MR. LONDREGAN: I would refer your Honor to the Milgrim versus Deluca case, page 195. I have highlighted in yellow —

THE COURT: Well, that certainly — That is certainly in support of your position. Milgrim follows that?

MR. LONDREGAN: Yes, your Honor. Milgrim versus Deluca case, "195".

THE COURT: The Skiebeck case — It's dismissed three times.

MR. TAIMAN: Yes, your Honor.

THE COURT: You know, there is some discretion here, I believe.

MR. ONACEWICZ: Your Honor, in this case —

THE COURT: If the dismissal is really for gross CT Page 5261-ZZZ reasons, it should not be opened. If it's dismissal for failure to comply with the discovery order, a simple discovery, simple dismissal like that, there has been no abuse of the process —

MR. TAIMAN: May I note one thing, your Honor?

THE COURT: What are the facts here? What is the fact?

MR. TAIMAN: Okay. It was on dormancy twice.

THE COURT: Excuse me?

MR. TAIMAN: This matter was on dormancy twice.

THE COURT: All right.

MR. TAIMAN: On two separate occasions, this Court —

THE COURT: It has been dismissed on dormancy twice?

MR. TAIMAN: No. It was dismissed the second time on dormancy —

THE COURT: So, that's —

MR. TAIMAN: — At that hearing, we objected to their seeking the —

THE COURT: Extension

MR. TAIMAN: Yes.

THE COURT: And it was dismissed for dormancy?

MR. TAIMAN: No. At that time, the judge said that they had — they have two weeks to respond to discovery. Okay. Additional —

THE COURT: And they didn't respond —

MR. TAIMAN: They didn't do it again. And the CT Page 5261-AAAA second time — There were two court orders requiring responses to discovery.

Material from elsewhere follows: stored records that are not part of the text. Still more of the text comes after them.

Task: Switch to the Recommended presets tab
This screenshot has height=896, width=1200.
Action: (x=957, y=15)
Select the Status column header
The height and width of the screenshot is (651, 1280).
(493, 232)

THE COURT: Why was discovery not filed?

MR. LONDREGAN: Your Honor, Attorney Haiman Clein represented the Plaintiff in the prior action. Attorney Clein did not for twenty-one months answer the discovery —

THE COURT: He didn't take action. You stepped in Clein's place?

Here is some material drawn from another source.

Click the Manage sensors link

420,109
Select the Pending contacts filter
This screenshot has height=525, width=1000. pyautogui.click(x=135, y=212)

MR. LONDREGAN: We did, your Honor. We did respond within the two weeks. We did object to some of the discovery. Two points, your Honor. In the motion that they made at that time, they told the Court it should be dismissed because — and they should be made to plead over again. Well, we did that. That's what the Defendants told the Court in the prior action.

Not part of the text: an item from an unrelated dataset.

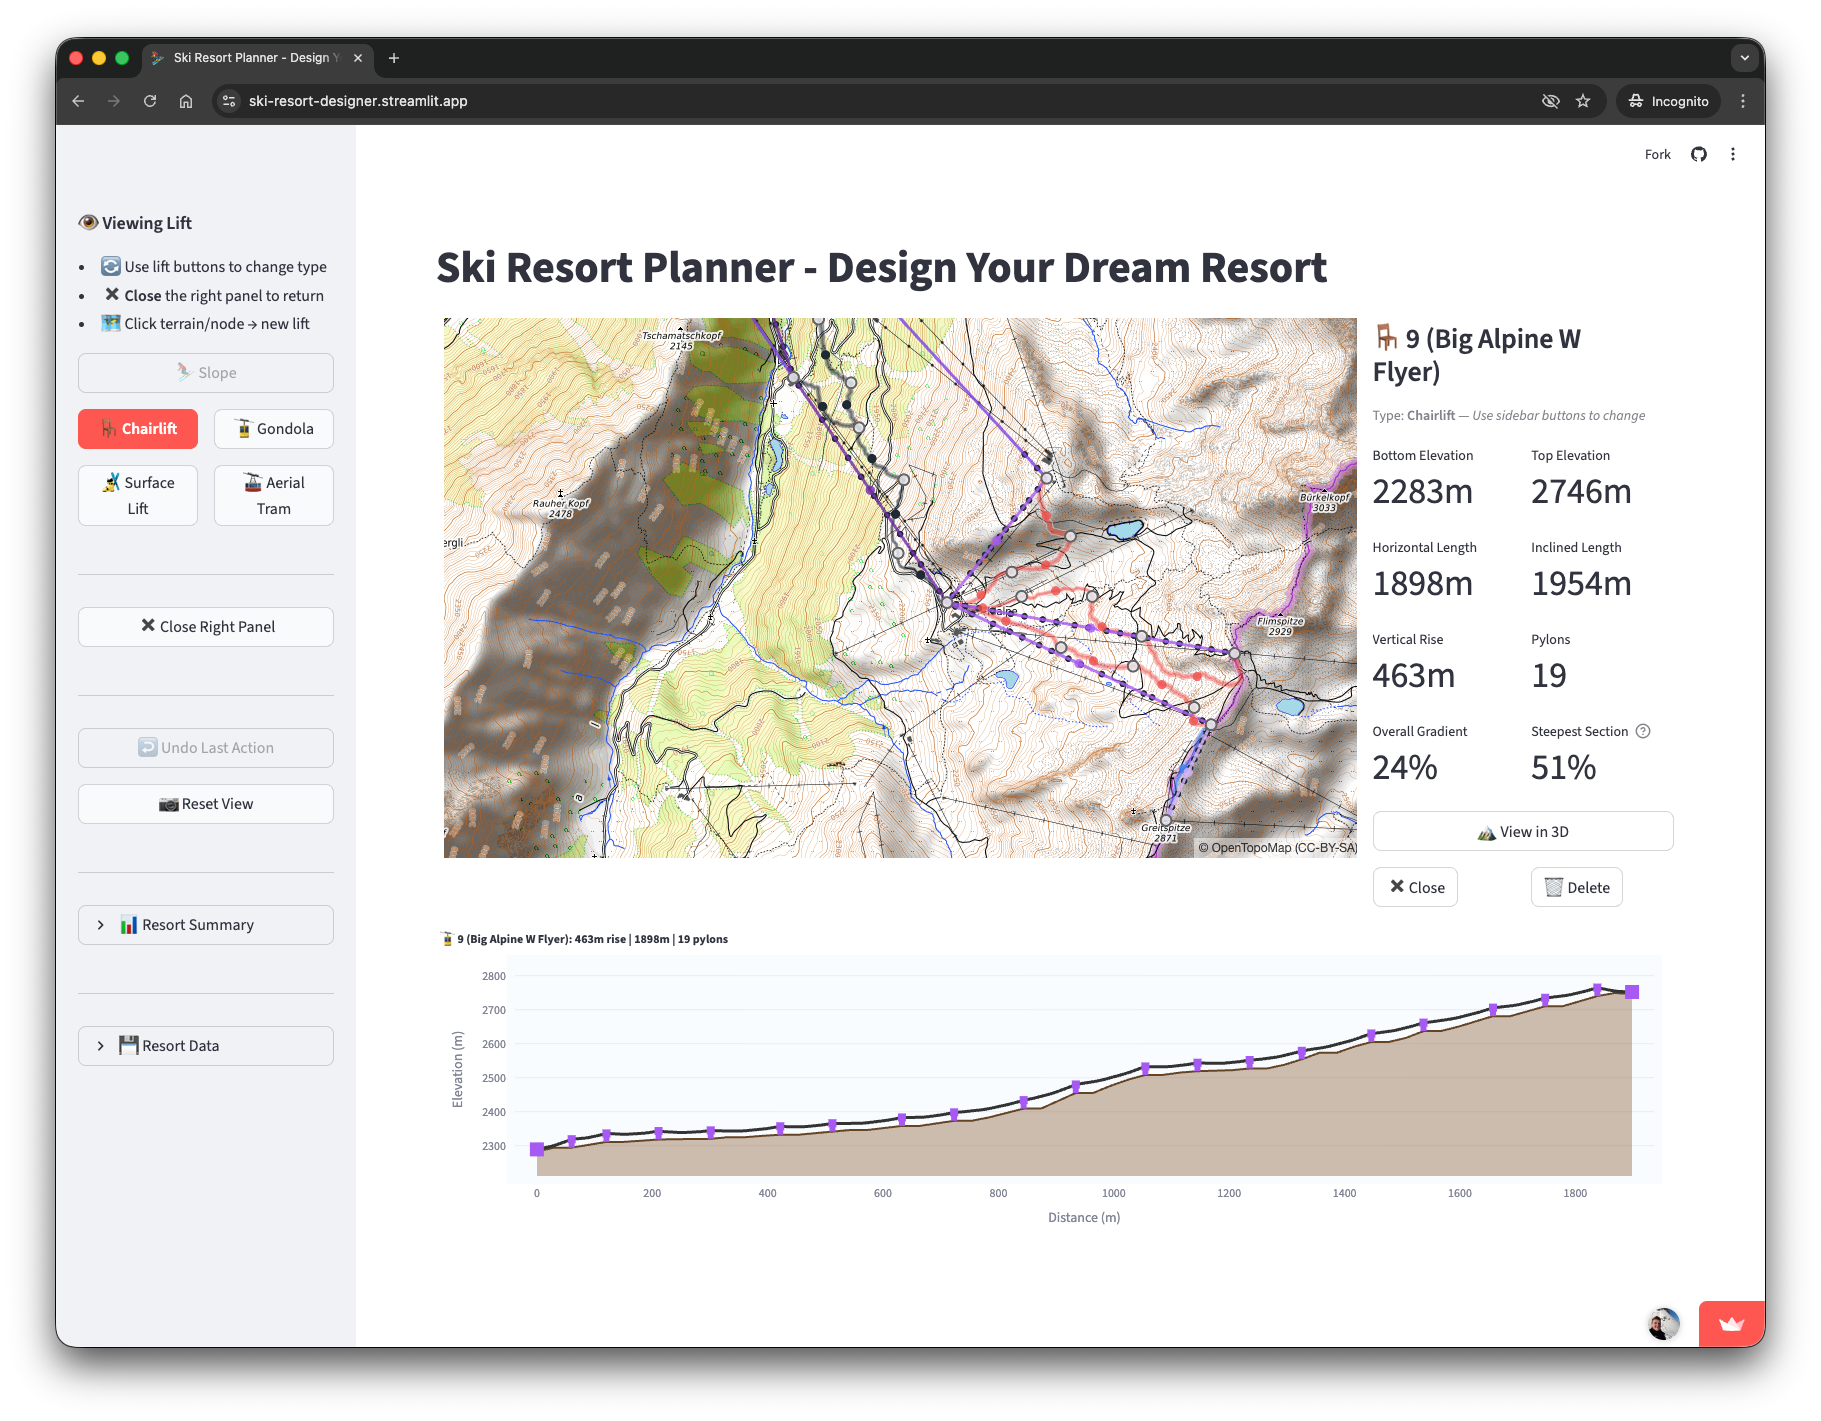Viewport: 1821px width, 1421px height.
Task: Reload the page in browser
Action: pyautogui.click(x=150, y=101)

MR. TAIMAN: Your Honor, we —

MR. LONDREGAN: And number two, we shouldn't have — the Plaintiff should not be penalized because of Attorney Clein's —

THE COURT: You brought an additional suit, right? They brought the additional suit —

MR. TAIMAN: Your Honor, let me say one thing. We never told them what to rely on or how to bring it. They brought it under the statute. However, they wanted to bring it, that was up to them. The chose the statute. Both the Supreme Court and the Appellate Court have said that the 52-592 will not save a suit unless the original dismissal is due to negligence, simple negligence, your Honor, simple negligence or accident. There is no accident here. They didn't respond to discovery for twenty-one months. It's not —

THE COURT: Are you claiming it's gross negligence in this case?

CT Page 5261-BBBB

MR. TAIMAN: Absolutely. Two court orders requiring responses to discovery. The thing is on dormancy twice.

THE COURT: The suit — The suit may be brought.

MR. LONDREGAN: Thank you, your Honor.

THE COURT: Thank you.

* * * * *

DOCKET NUMBER CV95 0534993 : SUPERIOR COURT

BANK OF SOUTHEASTERN CONNECTICUT : JUDICIAL DISTRICT

VERSUS OF NEW LONDON

MICHAEL SHAPIRO, ET AL : HELD IN NEW LONDON

JUNE 17, 1996

CERTIFICATION -------------

I hereby certify that the foregoing pages contain a true and accurate copy of the tape transcribed in the above referred to matter, heard before the Honorable Seymour L. Hendel, Judge of the Superior Court, in New London, Connecticut, on June 17, 1996.

Dated in New London, Connecticut, on the 31st day of July, 1996.